Enfin, ce que Huntington désigne pêle-mêle comme des "idées
occidentales", sont soit des réalités complexes apparues en Occident dans
des conditions historiques déterminées (l'individualisme, le
constitutionnalisme, le règne de la loi ...du plus fort, la démocratie,
le libre marché), soit des idéaux jamais mis en pratique voire de la
phrase creuse (les droits de l'homme, l'égalité, la liberté). Pour ce qui
concerne la séparation de l'Eglise et de l'Etat, très imparfaitement
réalisée dans tous les Etats du monde, et aujourd'hui partout remise en
question, Occident compris, elle reste encore à mettre en pratique au
niveau le plus large possible.
Qu'est-ce qu'une civilisation ? Ce que Huntington définit de manière
lapidaire en une petite phrase (voir ci-dessus) a fait couler des flots
d'encre chez différents auteurs. Fernand Braudel (L'histoire des
civilisations, le passé explique le présent, in Ecrits sur l'histoire,
Flammarion) relève toute la confusion qui entoure ce concept (ainsi que
celui de culture) et nous décrit avec une grande érudition les diverses
approches qu'en ont différents auteurs (Guizot, Burkhardt, Spengler,
Toynbee, Bagby et Weber ; Huntington semble plutôt proche de Weber, bien
qu'il soit loin d'en atteindre la culture). Pour une approche plus
descriptive du phénomène, on peut se reporter encore à Braudel dont la
très claire et synthétique Grammaire des civilisations (Armand Colin,
régulièrement réédité) offre au lecteur une passionnante étude de divers
cas pratiques.
Huntington, on l'aura compris, se détermine comme membre et défendeur de
l'Occident, bref, de quelques pays regroupés autour de l'Atlantique nord.
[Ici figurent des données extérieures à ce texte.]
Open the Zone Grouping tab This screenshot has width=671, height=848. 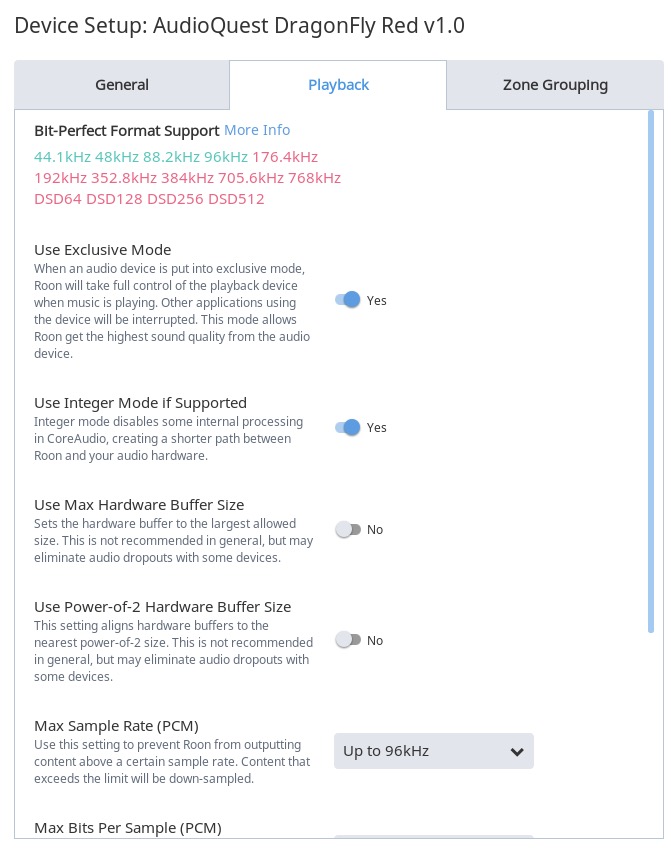(555, 85)
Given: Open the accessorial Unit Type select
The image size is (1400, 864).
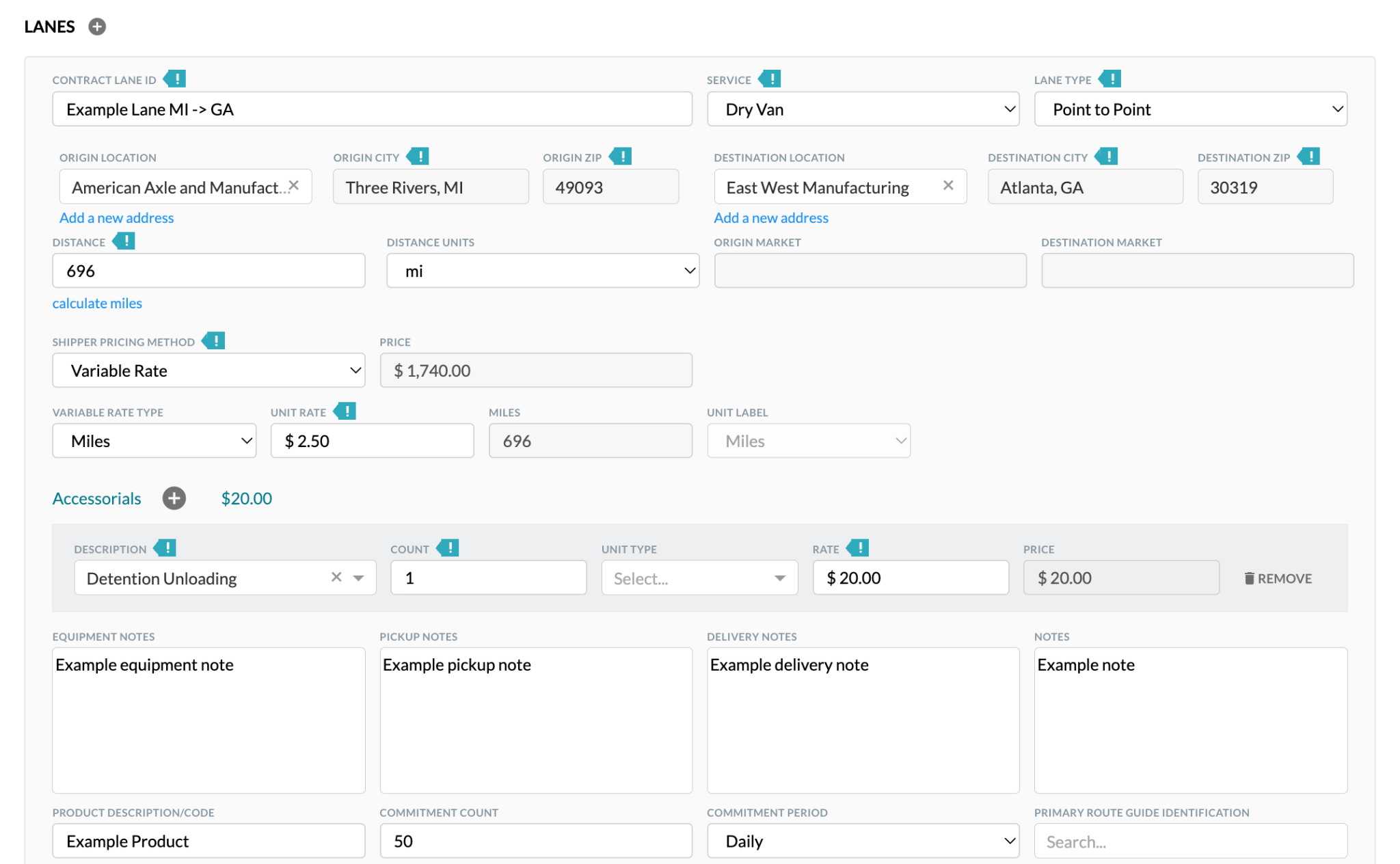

On retrouve chez lui, ce plaidoyer pour des Etats-Unis d'Occident de
Xavier de C*** (cf. L'Universaliste, n° 64). Et derrière l'idée du choc
des
civilisations on trouve toute la politique U.S. actuelle. Mais avant
Huntington, il y avait Brzezinski, qui, dès 1979, avait eu l'idée de
conclure une alliance des USA avec les islamistes afin d'attirer l'URSS
dans le piège afghan. Plus récemment, le même Brzezinski a développé une
idée bien plus pertinente, selon laquelle "l'axe du monde" étant
constitué par l'Eurasie (toutes civilisations confondues, donc), la
puissance qui dominerait cette région régnerait sur le monde entier (The
Grand Chessboard, 1997). Ceci peut nous aider à comprendre le but des
interventions U.S. en Afghanistan et en Irak. Par ailleurs, pour
accréditer la pertinence de cette idée du choc des civilisations, la
diplomatie des puissances dominantes n'a eu de cesse de soutenir les
régimes réactionnaires du tiers monde et, en sous-main, les intégristes,
afin qu'ils étouffent chez eux toute velléité émancipatrice. Les
intégrismes - islamistes, chrétiens, juifs, néo-libéraux - se stimulent,
se nourrissent mutuellement. Si, comme l'affirment nos camarades
d'Echanges, les contradictions réelles dans la société humaine, avant
toute idée, appartiennent au règne de la réalité tangible, il n'empêche
que les idées, en tant que reflet plus ou moins juste de ce même réel
concret, ont également leur importance. Les militants de la gauche
radicale, face à toutes les idées et autres utopies réactionnaires telles
celle du choc des civilisations doivent impérativement opposer leurs
propres idées, leurs théories pour dégager des perspectives et envisager
le type d'action réalisable (ainsi que l'affirme Bloch, l'utopie, idée
par excellence, n'étant que l'exploration des possibilités concrètes du
réel). L'avenir nous dira bien, à ce sujet, si l'idée du déclin U.S. a
une certaine validité (l'idée de Nicolas Ier qui, au milieu du XIXème
siècle, concevait l'Empire ottoman comme "l'Homme malade de l'Europe"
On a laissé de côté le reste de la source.